Editor’s note: The following is a review from a Critical Writing and Reviewing student at the University of Missouri.

We all know from the campy kids’ shows of our youth that responsibility isn’t always the easiest choice, in fact, it’s often times the most difficult option.  The film No Impact Man aims to teach us that although challenging, choosing the ecologically responsible course of action is worth the effort.  Indeed, after a year of living without the amenities of a disposable lifestyle, the No Impact family is closer, healthier and happier than before.

The premise is simple. For his next book, Historical non-fiction writer Colin Beavan decides to become the No Impact Man by picking up his carbon foot and stepping as lightly as possible. To do this he spends a year progressively eliminating his contributions to humanity’s desecration of the planet, by cutting down on the trash he produces and the carbon emissions he funds. His list of no-this and no-thats is long, illustrating just how much of our culture is detrimental to the environment. Among other taboos were no coffee, no take out, no elevators, no superfluous shopping, no carbon-emitting transportation, no electric, and—yes of course—no toilet paper as well.

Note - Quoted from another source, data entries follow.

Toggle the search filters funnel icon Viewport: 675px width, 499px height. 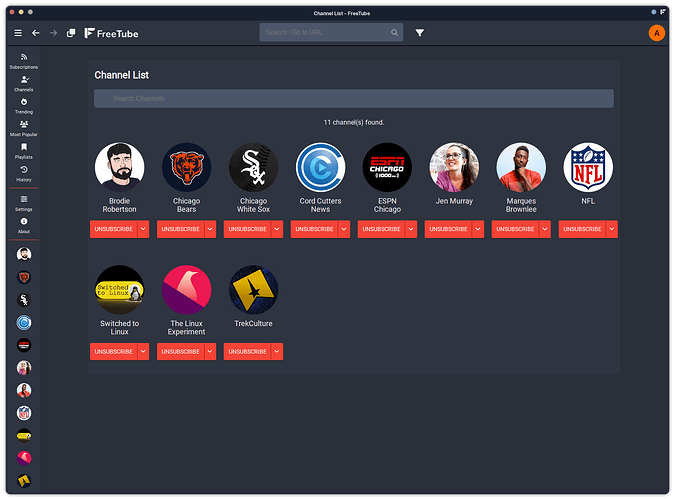pos(420,33)
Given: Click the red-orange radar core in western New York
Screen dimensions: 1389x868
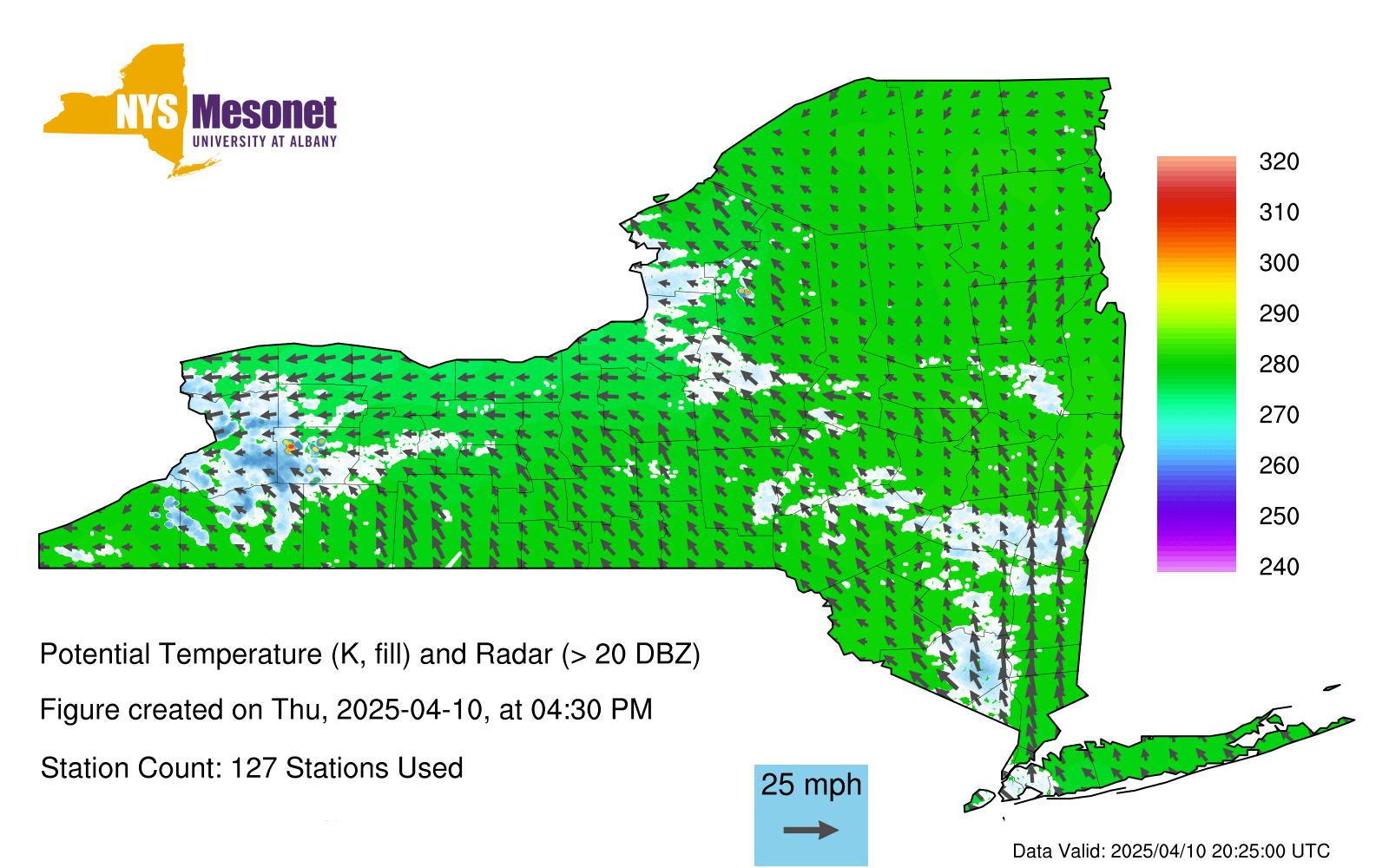Looking at the screenshot, I should tap(289, 447).
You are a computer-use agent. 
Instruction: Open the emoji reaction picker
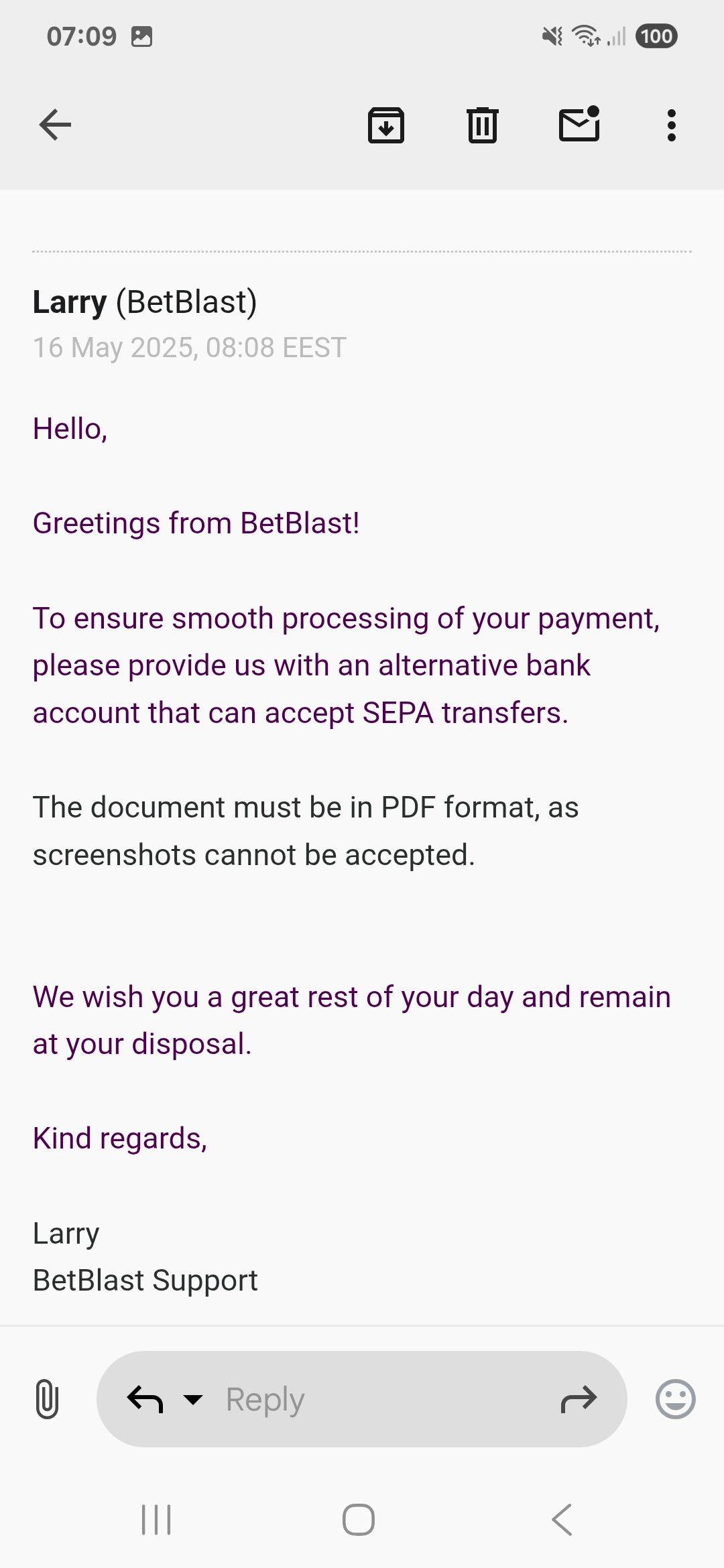click(x=675, y=1399)
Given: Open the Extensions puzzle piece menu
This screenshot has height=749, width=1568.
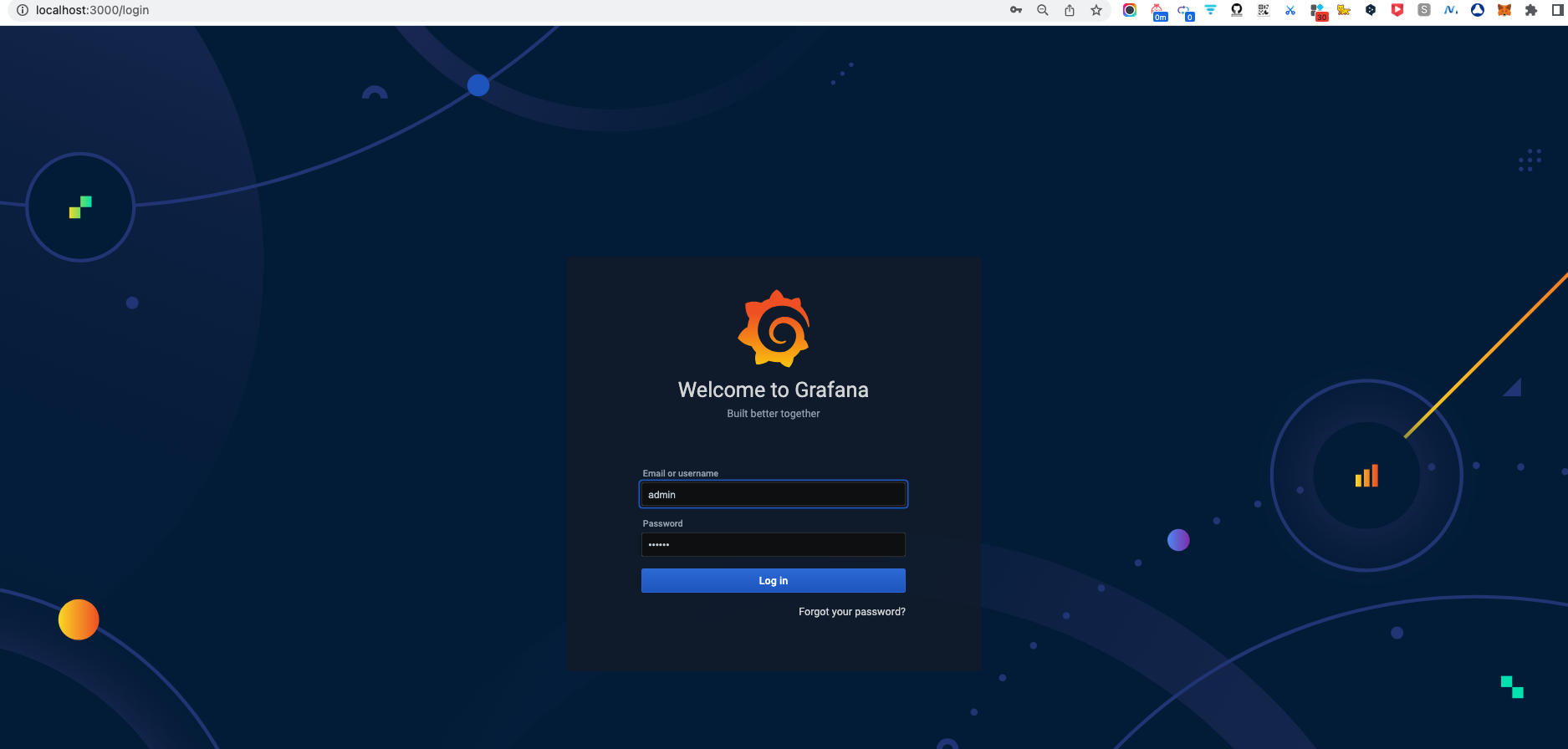Looking at the screenshot, I should pos(1531,10).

It gets interesting when he drags his consumerist wife Michelle Conlin, a writer for Business Week, and their two-year-old daughter Isabella into the picture.  Oh yes, and they are also going to keep living in their ninth floor, Fifth Avenue apartment in New York City for their year with a minute environmental impact.   Here the film begins to follow two parallel stories: one of sustainability and one about family.

Conlin is not the kind of person you’d expect to go along with such a harsh change in life style.  She describes herself as the perfect example of the consumer. Conlin fears she’ll lose her job without coffee, is addicted to reality TV, doesn’t know how to cook because she always eats out and loves shopping so much that she spent 947 dollars on cloths prior to her one year fast.  Considering all of this, it’s no wonder that Conlin becomes the audience’s representative. She agrees to go along with her husband’s experiment for her child and for her health: after getting blood work done, Conlin had found that her take-out diet has left her disposed towards diabetes.

Seeing the quality of Conlin and Beavan’s relationship strengthen through the strain of his experiment makes watching the film worthwhile in the first place.  Some families would be torn apart by the such a drastic change in lifestyle, but if anything the trio is made stronger.  After all, the lack of TV and without the million distractions of a consumerist life, all the three have left is one another.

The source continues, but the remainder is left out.